There was an extremely eclectic beer list and whilst I had heard of a number of them, there were some that I had not come across before. I won't dare to bore you with the complete list but the following breweries were new to me: By the Horns; Clarence & Frederick; Luckie; Medieval; Mr Grundys and Muir House.
The beers were racked on stillage against the glass side of the building on the Church Street side. There were also two ciders from Heck's and Gwynt y ddraig and a perry from Olivers.
One thing that did catch my eye was that there were three beers from Brodies of Leyton, London that were in something called a Key Keg. At the back of my mind I think I have read something about this. However, I would have switched off as soon as I saw "keg" in the title.
What I don't understand is why a perfectly respectable brewery such as Brodies should be playing about with keg beer. The last time I had a look in their yard it was absolutely stacked with casks!
Another surprising thing (or maybe not) was the prices of these beers. The 3.7% offering was the same as the cask beers, £3. However, the 7.0% one was £4 and a 10% beer was £5! I can get a reasonable wine of 13% in a 750ml bottle for that price! I suppose it is just a bit more proof that these "nouveau-keg" aficionados have got a lot of money to waste on these products.

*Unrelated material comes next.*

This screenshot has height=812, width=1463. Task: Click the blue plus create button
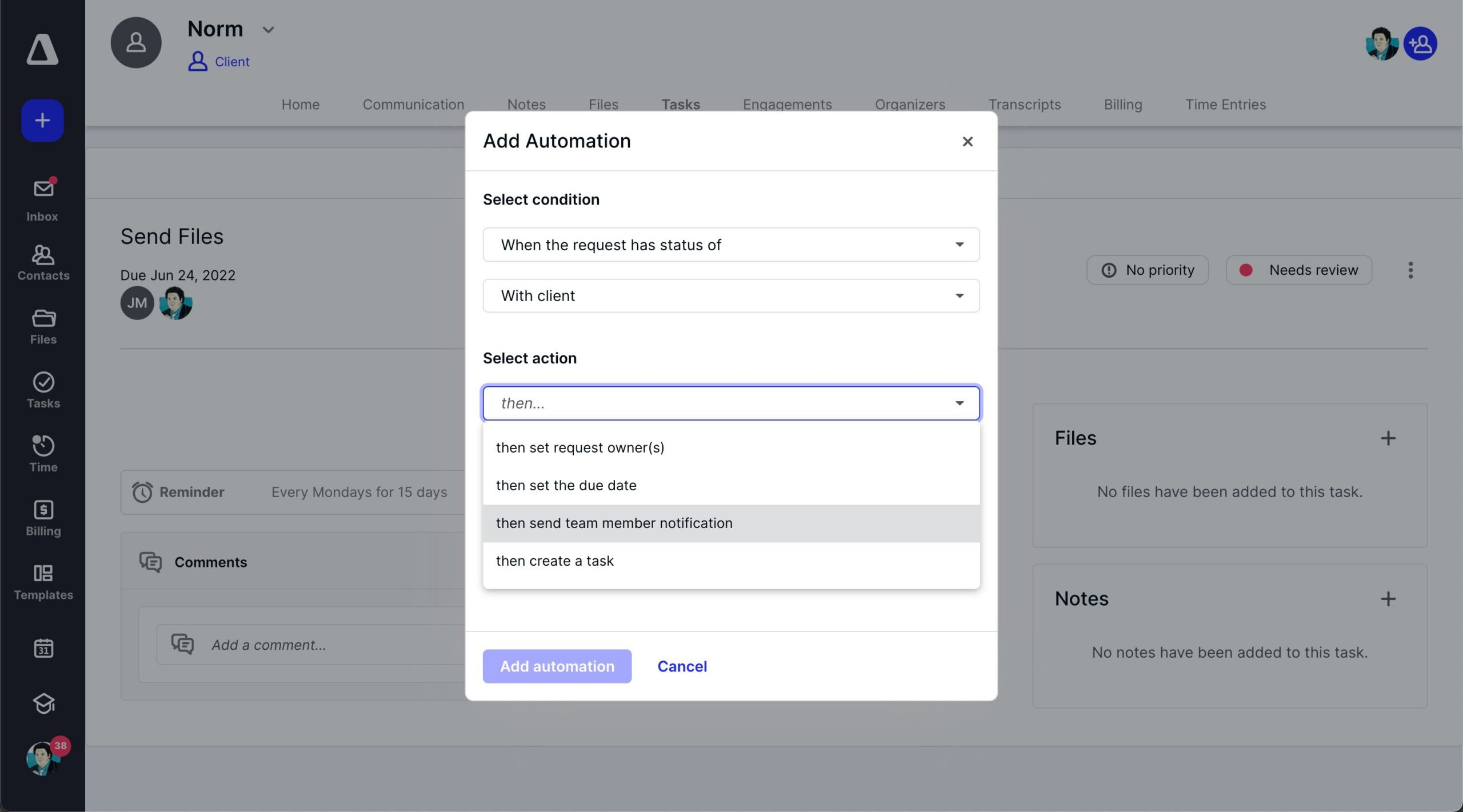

The Microbar itself functioned as normal and had another five beers. From the owning company, Boggart of Newton Heath, Manchester, there were Meme (4.0%); Rum Porter (4.6%) on hand pump and straight from a cask on the bar their magnum opus Rum Porter Extra (6.4%). Also on hand pump were: Arbor Ales (Bristol) Phoenix Stout (4.3%) and Saltaire (Saltaire, Yorks) Bavarian Black (4.9%).
The Microbar is, of course, situated in the Market area of the Arndale Centre, and is surrounded by food outlets of every persuasion and you can bring their offerings to the tables and stools right in front of the bar to consume with a pint.
A nice touch was that the adjacent cheese shop was offering platters of mixed cheeses.
I was there at opening time and by the time I left there were a good twenty-five drinkers getting stuck in.
I hope it was a successful enterprise and hope they repeat it. Of course, the Microbar is still to be found in the Market, even when there isn't a beer festival, please see below for its usual hours of opening. Also, please don't forget it is also one of the best off licences in the city.
The MicroBar, Arndale Centre Market, Manchester
Open when the market is: Monday-Saturday 11.00-19.00; Sunday 12.00-17.00
Close to Market Street and Shudehill Metrolink stops, also many local Bus stops.
It is less than ten minutes from Victoria station and fifteen minutes from Piccadilly station.